Plan de relance: les nouveaux chiffres font encore plus pencher la balance en défaveur de Bruxelles

La Région bruxelloise se sent lésée par la répartition du plan de relance. Bruxelles recevra un peu plus de 6% des 6 milliards d'euros octroyés pour l'Union européenne. Une réunion d'urgence est convoquée. Plusieurs sources nous ont confirmé ce mardi que lors de la négociation finale, Wallons et Flamands s’étaient entendus sur le dos de Bruxelles.

Enormément d’intox circule pour le moment sur les chiffres précis.
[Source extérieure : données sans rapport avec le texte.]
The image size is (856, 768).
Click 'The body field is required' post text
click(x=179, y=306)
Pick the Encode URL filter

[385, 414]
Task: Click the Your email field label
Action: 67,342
La Belgique a reçu de l’Europe une enveloppe de 5,925 milliards pour se relancer après le Covid. Elle va être répartie comme ceci : 

- 1.250 millions pour le fédéral 

- 2.255 millions pour la Flandre 

- 1.480 millions pour la Wallonie 

- 495 millions pour la Fédération Wallonie-Bruxelles

- 395 millions pour la Région bruxelloise

- 50 millions pour la communauté germanophone 

En pourcentage, c’est intéressant : 21% pour fédéral, 38% pour la Flandre, 25% pour la Région wallonne, 8,4% pour la FWB , 6,7% pour Bruxelles et 1% pour les germanophones. Mais il y a d’autres montants européens qui vont tomber, des montants importants pour la Flandre et la Wallonie, notamment au niveau du Brexit pour compenser les pertes…

- 198 millions euros pour la Flandre

- 89 pour la Wallonie

- et seulement 25 pour Bruxelles

Ou encore, un fonds spécial pour une transition juste: 166 millions pour la Wallonie; c’est entre autres lié à la désindustrialisation.

Enfin, dans une dernière enveloppe européenne, Bruxelles reçoit encore 22 millions, là où la Flandre prend 114 millions et la Wallonie 83,8 millions.

 

En résumé, et au total: les Bruxellois auront en tout et pour tout 442 millions d’euros, là où la Wallonie a 1,8 milliard et la Flandre 2,5 milliards d’euros.

 

Une différence salée

La différence est salée en défaveur des Bruxellois, même s’ils auront aussi 25% de l’enveloppe de la FWB. Mais cela reste très, très faible pour une région impactée, qui a subi le Covid de plein fouet et abrite les institutions européennes.

Plusieurs sources nous ont confirmé ce mardi que lors de la négociation finale, Wallons et Flamands s’étaient entendus sur le dos de Bruxelles… Tant Thomas Dermine qu’Elio Di Rupo, Jan Jambon ou encore Pierre-Yves Jeholet, ont joué la carte wallonne et la carte flamande. Rudi Vervoort s’est donc retrouvé bien seul à défendre les Bruxellois. Des Bruxellois qui payent aussi certainement le fait d’avoir imposé une taxation kilométrique sans s’être concerté au préalable avec les deux autres Régions.